3.2 Data Analysis Process and the Environment

In the present study, the analysis was performed by means of R library packages in R-Studio, an integrated development environment (IDE) providing a user-friendly interface for R. R-Studio contains R console, R syntax-highlighting script editor, environment history, plots, packages, and other elements [20]. In this experiment, the R library packages, such as readxl, data.table, ggplot2, and others were installed in R-Studio to perform the analysis tasks [21]. Here, Hadoop was installed on two Ubuntu machines to perform distributed computing. Hadoop functionality including MapReduce and Hadoop distributed file system (HDFS) were used to conduct this analysis. The RHadoop package was installed in the middle layer to combine the R programming functionality with the Hadoop one. Rhadoop was used to divide the large analysis tasks by combining R programming with the MapReduce functionality in HDFS. The analysis was performed by a series of tasks, such as importing the real-time data from a semistructured raw data file, cleaning the raw data by preprocessing, data analysis, and visualizing the results.

In the present study, the freight data were analyzed according to the following three steps, as shown in Fig. 1: the first step was data preprocessing, the second step was data analysis, and the third step was data visualization.

Data Preprocessing: The real-world raw data usually contain noisy, missing, and redundant information.

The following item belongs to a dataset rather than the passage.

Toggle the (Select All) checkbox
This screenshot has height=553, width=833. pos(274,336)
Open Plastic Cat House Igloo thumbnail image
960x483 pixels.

Therefore, data preprocessing is necessary for transforming the real-world raw data into a clean and complete dataset. Data preprocessing included data cleaning, integration, normalization, and transformation, as well as noise identification and missing value imputation tasks [22]. For this purpose, one or more techniques can be applied during preprocessing according to particular requirements. In this analysis, we applied data cleaning, integration, and transformation, as well as noise identification tasks.

Data Analysis: After the data preprocessing phase, the data analysis phase was executed, as shown in Fig. 1. The dataset was converted into a useful format (tables) using analysis models and other operations. During the data analysis, a statistical model was employed to identify the unit price and the day from the starting date. Here, cluster models were used to find the goods requesting frequency, requested order, and order status by grouping the entire dataset according to a day of the week and unit price vs. distance grouping. Moreover, regression models were used to identify the relationship between prices and the frequency of orders.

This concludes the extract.